- ACTIVITY:
Only the pictures should be dropped; copy the rest of the entries exactly.

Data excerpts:
- - - -

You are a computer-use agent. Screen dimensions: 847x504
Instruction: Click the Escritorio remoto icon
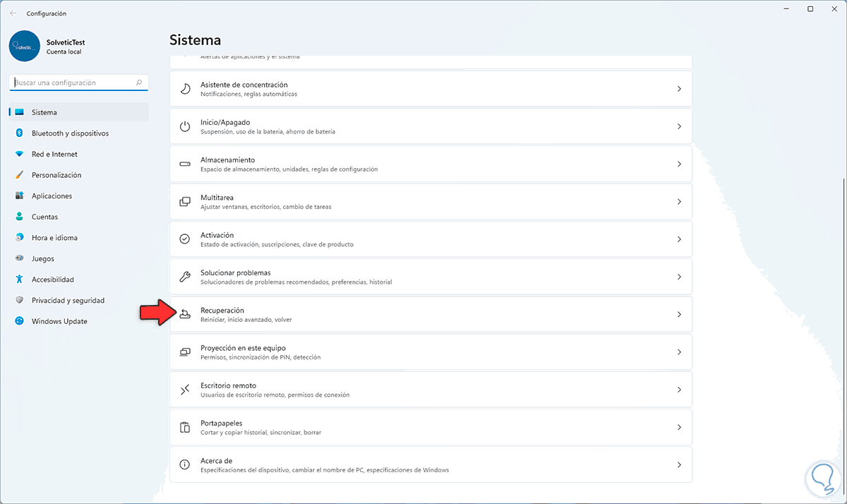point(185,390)
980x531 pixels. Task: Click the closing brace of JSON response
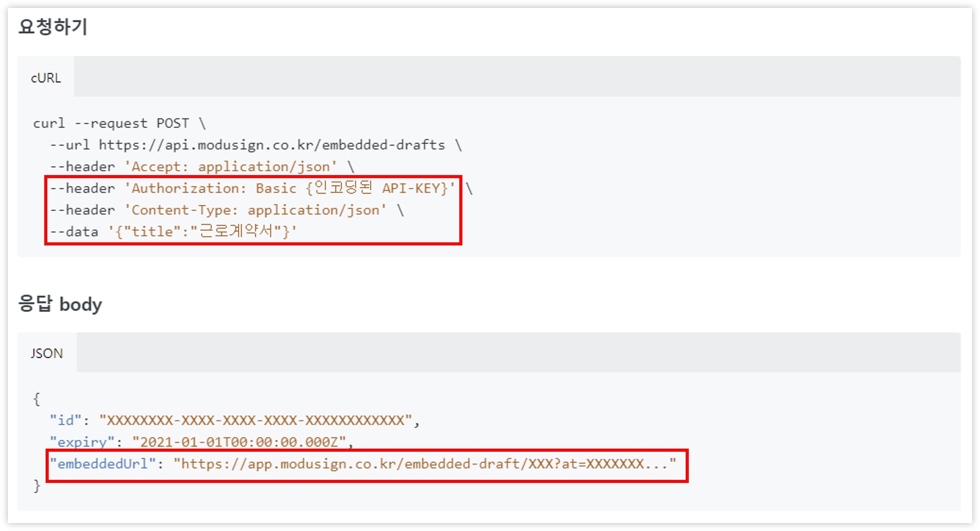[x=37, y=486]
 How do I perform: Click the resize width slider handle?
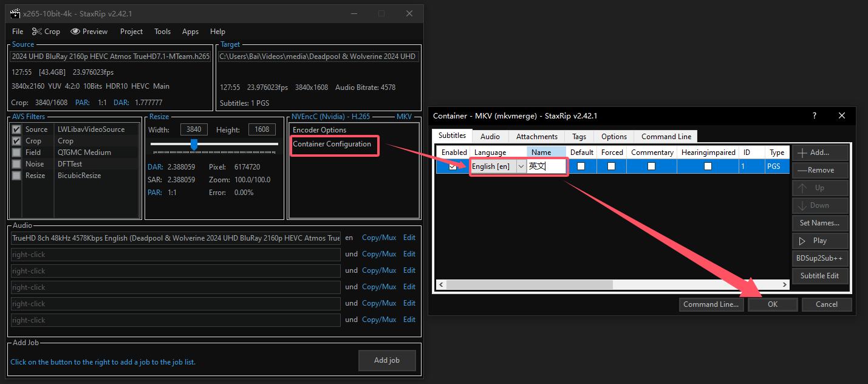point(194,145)
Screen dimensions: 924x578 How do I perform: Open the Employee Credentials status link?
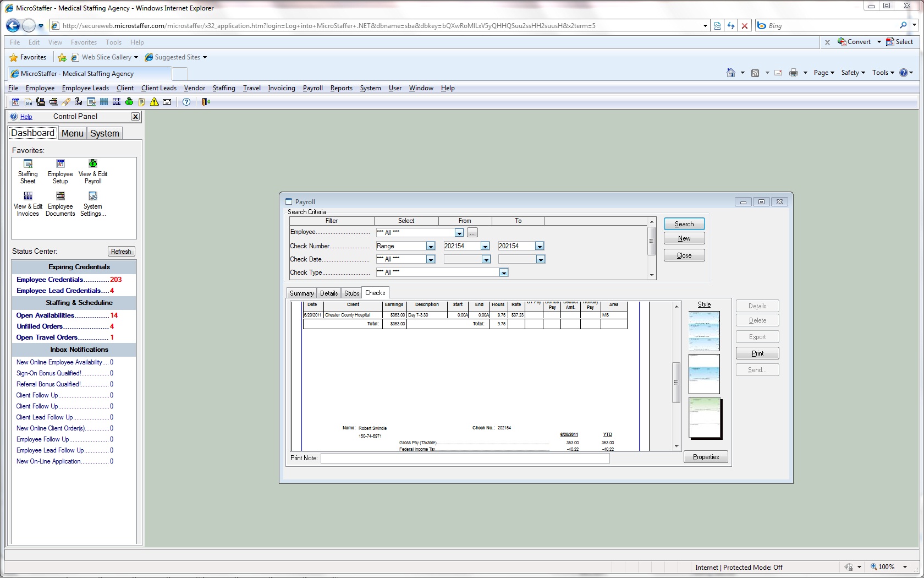pyautogui.click(x=50, y=280)
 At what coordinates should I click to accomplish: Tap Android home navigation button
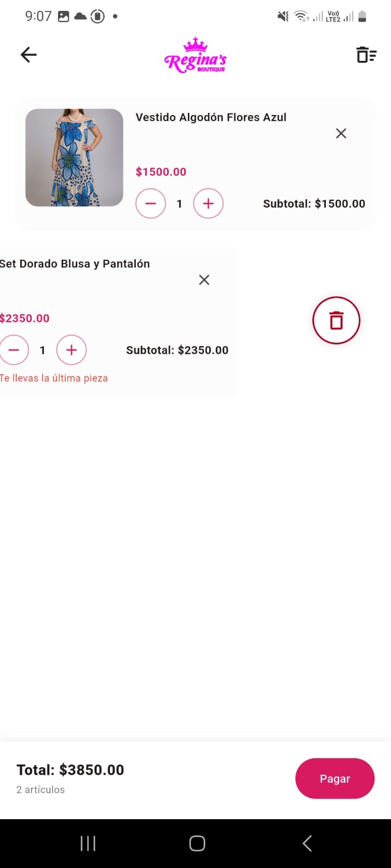197,843
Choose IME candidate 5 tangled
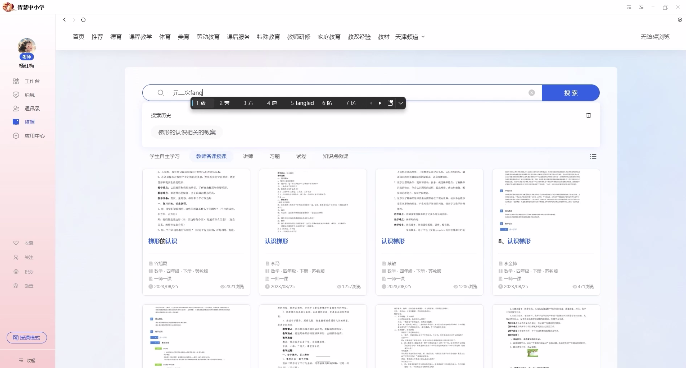The image size is (686, 368). [302, 103]
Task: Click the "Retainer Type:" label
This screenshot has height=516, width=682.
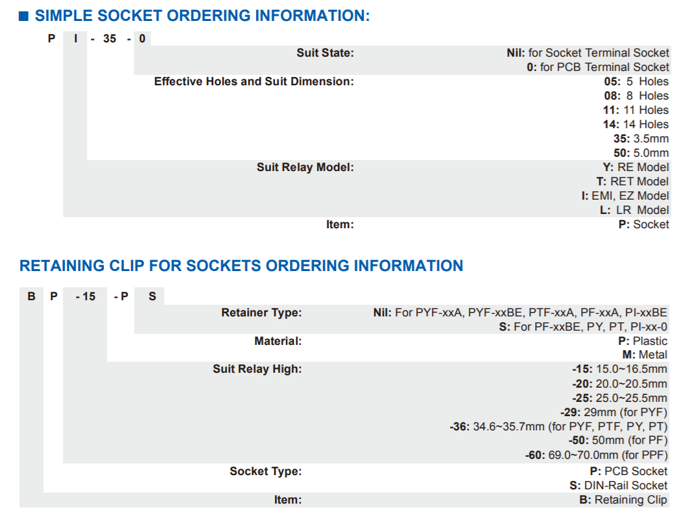Action: [261, 313]
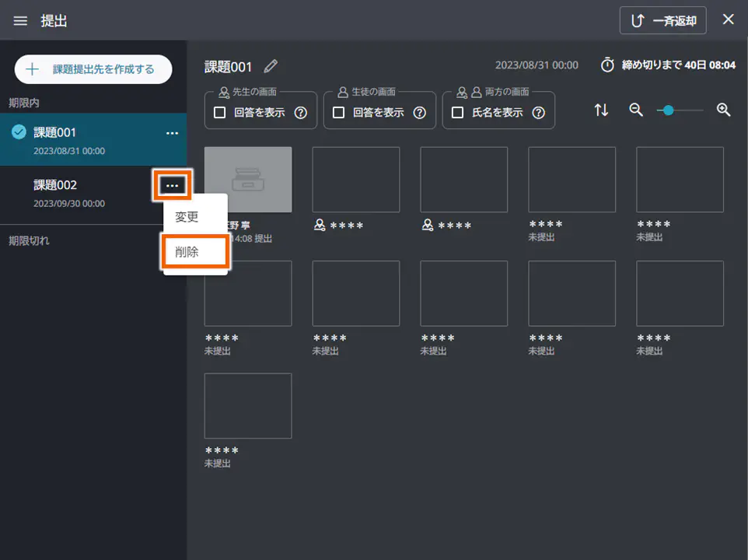
Task: Click the 一斉返却 button
Action: click(x=662, y=21)
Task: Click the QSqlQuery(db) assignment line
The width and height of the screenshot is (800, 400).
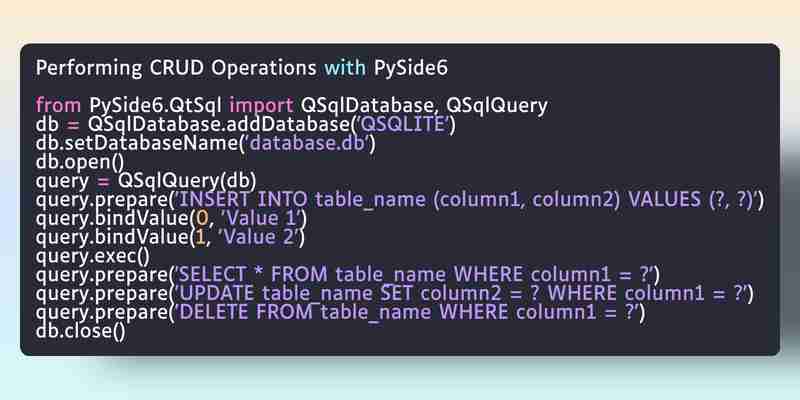Action: pyautogui.click(x=146, y=181)
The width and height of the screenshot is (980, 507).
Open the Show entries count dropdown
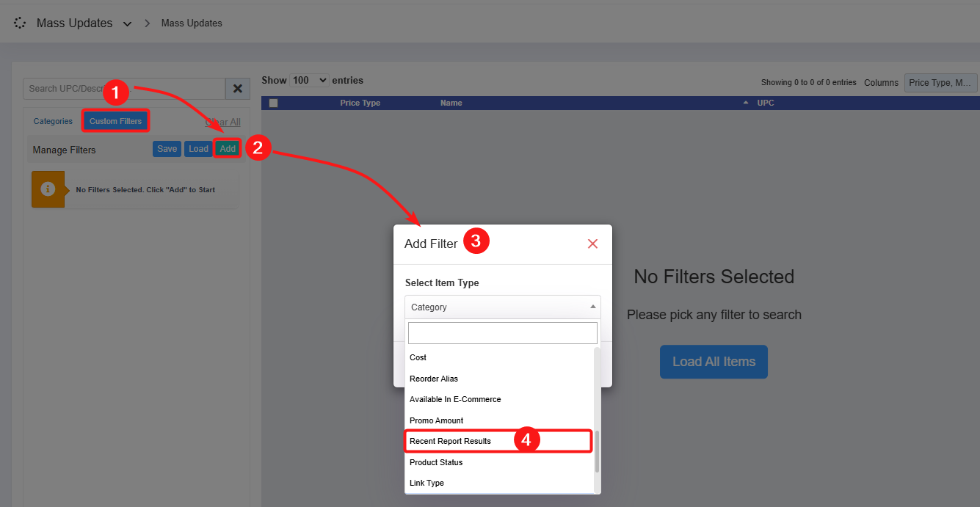tap(309, 81)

- - - -

- YOUR RESPONSE:
You are a computer-use agent. Screen dimensions: 847x504
Instruction: Click the Escritorio remoto icon
point(185,390)
980x531 pixels. Task: Click the closing brace of JSON response
[x=37, y=486]
 How do I perform: Click the resize width slider handle?
point(194,145)
Screen dimensions: 924x578 How do I perform: Open the Employee Credentials status link?
pyautogui.click(x=50, y=280)
 At what coordinates should I click to accomplish: Tap Android home navigation button
197,843
Choose IME candidate 5 tangled
The image size is (686, 368). [302, 103]
Task: Click the "Retainer Type:" label
This screenshot has height=516, width=682.
Action: [261, 313]
Task: Click the 一斉返却 button
Action: click(x=662, y=21)
Task: Click the QSqlQuery(db) assignment line
The width and height of the screenshot is (800, 400).
Action: pyautogui.click(x=146, y=181)
The width and height of the screenshot is (980, 507).
Open the Show entries count dropdown
tap(309, 81)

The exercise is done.